Es indudable que las tecnologías de la información (IT) se han convertido en el eje sobre el cual se desarrollan las operaciones comerciales de y entre las empresas, se conectan las cadenas entre proveedores, se sustenta la administración pública y de manera creciente se vincula a las empresas con sus clientes, a las prestadoras de servicios con sus usuarios y a los organismos gubernamentales con los ciudadanos.

El advenimiento de la era digital, planteó un cambio conceptual en relación a las IT, ya que las mismas eran consideradas en base a su capacidad operativa y presencia, como un recurso determinante para alcanzar el éxito en los negocios y la eficiencia en la gestión pública. Pero como toda tecnología de infraestructura que logra expandirse a nivel global, se ha transformado, pasando de recursos potencialmente estratégicos a factores de producción comoditizados. Se ha vuelto un costo necesario tanto para el sector privado como para el gubernamental, que no plantea diferenciamientos en la competitividad ni en los modelos de gestión. Por lo que las IT como sus aplicaciones se convirtieron en commodities.

La gran inversión en IT realizada durante la década de 1990, en base a la competencia en los mercados internacionales, ha llevado a una mayor capacidad tecnológica general con una consecuente disminución de los precios, debido a lo cual la tecnología se volvió ampliamente accesible y asequible. Al mismo tiempo, el rápido desarrollo de las IT conllevó a la adopción de estándares técnicos universales, a partir de lo cual los sistemas propietarios se volvieron obsoletos. Incluso, a medida que las mejores prácticas se volvieron ampliamente conocidas, se comenzó a estandarizar hasta la metodología en la utilización de la tecnología.

Las funciones básicas de las IT (el almacenamiento, procesamiento y transporte de datos), están al alcance de todos y en los negocios las IT han presentado en aumento, una historia de conectividad e interoperatividad, desde la mainframe hasta las LAN y desde las Intranet más amplias hasta Internet; que aceleró la comoditización de las IT, al proporcionar el canal adecuado para la transferencia de aplicaciones freeware.

Básicamente las IT son un medio de transporte, ya que almacenan y transfieren información en formato digital, del mismo modo en que los ferrocarriles transportan bienes y las empresas de energía eléctrica, lo hacen con la electricidad.
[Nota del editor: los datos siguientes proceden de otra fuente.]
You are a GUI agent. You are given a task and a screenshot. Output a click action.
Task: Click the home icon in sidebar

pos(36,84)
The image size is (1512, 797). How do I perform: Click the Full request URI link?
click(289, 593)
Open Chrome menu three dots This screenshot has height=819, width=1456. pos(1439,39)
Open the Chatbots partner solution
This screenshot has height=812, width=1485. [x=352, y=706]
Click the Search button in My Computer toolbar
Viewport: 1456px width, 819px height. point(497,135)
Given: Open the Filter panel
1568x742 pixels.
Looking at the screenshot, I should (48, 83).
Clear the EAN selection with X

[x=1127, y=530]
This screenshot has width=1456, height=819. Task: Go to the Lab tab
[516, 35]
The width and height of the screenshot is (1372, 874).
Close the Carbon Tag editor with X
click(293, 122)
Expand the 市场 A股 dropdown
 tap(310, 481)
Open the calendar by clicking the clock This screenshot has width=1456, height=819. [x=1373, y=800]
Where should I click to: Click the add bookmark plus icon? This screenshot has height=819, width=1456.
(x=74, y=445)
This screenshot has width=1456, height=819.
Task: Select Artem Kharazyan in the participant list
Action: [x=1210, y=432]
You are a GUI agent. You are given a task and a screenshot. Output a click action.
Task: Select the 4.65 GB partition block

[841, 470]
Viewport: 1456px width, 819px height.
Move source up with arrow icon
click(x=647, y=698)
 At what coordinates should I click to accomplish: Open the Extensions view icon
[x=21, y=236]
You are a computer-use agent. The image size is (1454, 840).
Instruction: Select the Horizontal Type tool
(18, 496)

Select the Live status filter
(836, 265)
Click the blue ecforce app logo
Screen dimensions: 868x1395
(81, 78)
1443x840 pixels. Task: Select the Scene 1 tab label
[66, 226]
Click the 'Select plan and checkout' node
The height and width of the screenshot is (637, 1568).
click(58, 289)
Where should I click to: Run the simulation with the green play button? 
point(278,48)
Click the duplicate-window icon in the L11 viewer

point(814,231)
Y cuando un recurso se vuelve esencial para la operatividad pero es irrelevante para la estrategia, los riesgos que crea se vuelven más importantes que las ventajas que ofrece.

Por lo que actualmente, ninguna empresa u organismo debería concebir su estrategia de negocio y modelo de gestión, en función de la ventaja comparativa por la utilización de IT ya que la misma es un bien necesario. Pero pensemos por un instante que efectos tiene en la actividad de las empresas o gestión de los organismos del estado, la falla o interrupción de los sistemas de información.

Los riesgos operativos asociados con las IT son muchos, desde fallas técnicas involuntarias hasta discontinuidad del servicio, pasando por las más graves como son el fraude, el sabotaje o bien el espionaje en los sistemas informáticos, sin mencionar el daño al prestigio institucional. Y si consideramos que las redes informáticas no presentan fronteras y las actividades de “inteligencia” sobre las IT están en crecimiento, en parte sabiendo que frente al estancamiento de la competitividad basada en las IT lo que más valor estratégico tiene es la información sensible y por otro lado como respuesta a la falta de adopción de políticas de seguridad sobre las mismas. Entonces un problema de IT puede no solo interrumpir la capacidad de producción y/o comercialización de las empresas y producir un desastre a escala en la administración pública, sino que puede ser aprovechado por potenciales competidores o saboteadores, para obtener un rédito económico. Aún así, pocas empresas han realizado una cuidadosa identificación de sus aspectos vulnerables y securización de los mismos y en peor situación se encuentran los organismos del Estado Argentino, cuya situación en relación a la seguridad de sus sistemas es verdaderamente preocupante.

Quizás inquietarse por la seguridad en los sistemas de información no parezca tan ventajoso como especular sobre el futuro de los negocios o la política, pero en este momento es muy importante y constituye un verdadero valor estratégico, para el éxito sustentable.

Ser conciente de esta realidad y no tomar medidas concretas al respecto, es saber que tenemos una bomba de tiempo de múltiples efectos, instalada en el corazón mismo de nuestra actividad (nuestros sistemas de información), pero sin tener plena certeza de cuándo y con qué propósito será detonada.